Vous avez adopté deux ados en 2019. Vous n’avez pas choisi la voie de la facilité…

Je n’avais pas réalisé que ça allait être difficile parce que ma relation avec Maddie ne l’avait pas été. Comme je n’étais pas sa vraie mère, je n’avais pas eu d’emmerdes. J’étais donc naïve quand j’ai adopté mes deux garçons. Honnêtement, on travaille toujours sur nos rapports. Parfois, ils vivent avec moi, parfois, ils reçoivent de l’aide pour surmonter leurs traumatismes. Ils sont passés par 26 foyers différents dans leurs vies et ont beaucoup souffert tous les deux. J’ai la chance d’avoir les moyens de leur offrir les soins dont ils ont besoin pour réparer certains traumatismes d’enfance.

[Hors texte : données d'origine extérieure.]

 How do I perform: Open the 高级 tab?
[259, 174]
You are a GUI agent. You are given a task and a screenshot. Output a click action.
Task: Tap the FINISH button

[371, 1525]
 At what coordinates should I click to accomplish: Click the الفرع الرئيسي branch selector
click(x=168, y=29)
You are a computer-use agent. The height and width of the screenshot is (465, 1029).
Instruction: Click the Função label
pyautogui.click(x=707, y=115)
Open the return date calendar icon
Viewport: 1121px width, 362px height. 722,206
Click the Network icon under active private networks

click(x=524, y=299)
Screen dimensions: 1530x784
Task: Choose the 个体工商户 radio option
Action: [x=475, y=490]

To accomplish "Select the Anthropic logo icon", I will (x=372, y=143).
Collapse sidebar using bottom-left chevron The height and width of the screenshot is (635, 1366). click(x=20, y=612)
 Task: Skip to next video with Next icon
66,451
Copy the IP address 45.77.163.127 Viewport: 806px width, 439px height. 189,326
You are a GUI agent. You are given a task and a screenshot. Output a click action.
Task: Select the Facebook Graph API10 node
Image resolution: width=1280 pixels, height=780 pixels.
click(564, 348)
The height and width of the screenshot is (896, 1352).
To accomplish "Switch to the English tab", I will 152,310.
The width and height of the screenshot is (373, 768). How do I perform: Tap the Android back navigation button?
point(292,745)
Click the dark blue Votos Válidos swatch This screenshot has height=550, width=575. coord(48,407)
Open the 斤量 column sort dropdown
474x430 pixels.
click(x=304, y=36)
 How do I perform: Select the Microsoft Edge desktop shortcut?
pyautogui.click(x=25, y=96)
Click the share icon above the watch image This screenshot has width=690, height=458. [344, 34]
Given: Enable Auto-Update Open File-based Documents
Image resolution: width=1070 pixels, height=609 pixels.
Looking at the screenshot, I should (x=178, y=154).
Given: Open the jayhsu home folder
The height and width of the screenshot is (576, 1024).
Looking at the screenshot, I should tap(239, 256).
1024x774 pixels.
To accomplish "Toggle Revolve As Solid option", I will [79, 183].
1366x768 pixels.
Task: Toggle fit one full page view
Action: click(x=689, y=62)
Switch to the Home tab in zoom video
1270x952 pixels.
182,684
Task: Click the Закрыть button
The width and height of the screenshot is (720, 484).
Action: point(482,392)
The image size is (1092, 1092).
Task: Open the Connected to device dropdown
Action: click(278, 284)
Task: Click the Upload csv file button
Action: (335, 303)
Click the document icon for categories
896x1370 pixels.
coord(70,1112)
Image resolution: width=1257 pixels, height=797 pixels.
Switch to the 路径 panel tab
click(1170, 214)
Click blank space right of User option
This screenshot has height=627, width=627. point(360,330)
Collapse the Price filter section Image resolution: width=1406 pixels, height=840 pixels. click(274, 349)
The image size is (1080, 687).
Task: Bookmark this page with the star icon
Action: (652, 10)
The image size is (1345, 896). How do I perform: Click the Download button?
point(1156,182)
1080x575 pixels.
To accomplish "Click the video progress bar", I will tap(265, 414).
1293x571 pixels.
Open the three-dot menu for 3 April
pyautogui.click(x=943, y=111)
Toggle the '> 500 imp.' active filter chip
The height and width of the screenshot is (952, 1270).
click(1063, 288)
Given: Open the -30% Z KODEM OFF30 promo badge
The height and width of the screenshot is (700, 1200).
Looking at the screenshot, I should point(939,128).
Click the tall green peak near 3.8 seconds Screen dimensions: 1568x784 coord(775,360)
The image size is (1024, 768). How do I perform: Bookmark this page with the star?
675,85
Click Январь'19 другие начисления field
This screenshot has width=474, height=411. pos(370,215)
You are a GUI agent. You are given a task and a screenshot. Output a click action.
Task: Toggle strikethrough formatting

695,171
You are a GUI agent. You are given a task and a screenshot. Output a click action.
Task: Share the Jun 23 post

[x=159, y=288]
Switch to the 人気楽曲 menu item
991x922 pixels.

«Courage To Change» est un des temps forts de l’album. Que représente cette chanson pour vous?

Elle évoque la question que je me suis posée ma vie entière et avec laquelle nous nous débattons tous: quel est le but de mon existence? Pourquoi sommes-nous sur cette Terre? Ces dernières années, j’ai appris énormément de choses grâce à mes enfants. Je suis devenue aussi plus consciente sur le plan politique parce que même si je ne peux pas voter en Amérique, j’ai réalisé que je possède maintenant une tribune et je peux l’utiliser pour faire le bien, pas le mal! (Rires) Je pense donc que cette chanson résume le conflit qui existe en moi depuis toujours. J’ai souffert de beaucoup de problèmes psychiques et d’idées suicidaires à cause de cette question. Pourquoi suis-je ici? Que puis-je faire d’important pour rendre le monde meilleur?

C’est une grande question…

Et je n’avais juste pas de réponse. Je ne réalisais même pas que ma musique pouvait aider les gens à se sentir mieux. Cela est très subjectif. C’est très bizarre d’être la personne qui interprète les chansons ou qui est célèbre. J’aimerais que tout le monde se pose cette question. Nous avons tous en nous le courage de faire changer les choses. Cette période est tellement importante pour Black Lives Matter, pour lutter contre le racisme et pour les droits de la communauté LGBT.

Comment s’est passée votre collaboration avec Maddie sur le film?

Je lui ai donné un droit de regard sur le montage final parce qu’elle avait vraiment peur et qu’elle a été tellement courageuse de jouer ce rôle. Elle craignait que les gens interprètent mal sa performance et pensent qu’elle se moquait du personnage. Elle était très sensible à cet égard, s’est documentée à fond sur l’autisme et a essayé de le représenter avec beaucoup de sensibilité. Si vous placiez Stevie et elle côte à côte, vous les croiriez jumeaux. Elle m’a rendue très fière et je crois qu’elle a aussi rempli de fierté la communauté autiste non verbale. J’aurais juste aimé pouvoir plus la protéger. J’aurais préféré qu’on me reproche à moi de faire de la discrimination envers les handicapés et de la laisser tranquille (certains ont reproché à Sia de ne pas engager un autiste non verbal pour jouer le rôle. Elle a répondu avoir essayé sans succès).

Vous assurez la promo de «Music» à visage découvert. Vous êtes plus à l’aise avec votre célébrité?

Ce n’est pas mon vrai visage! (Rires) Mes traits sont altérés par des prothèses et je porte aussi une perruque. Si vous tombiez sur moi demain au centre commercial, vous ne me reconnaîtriez pas.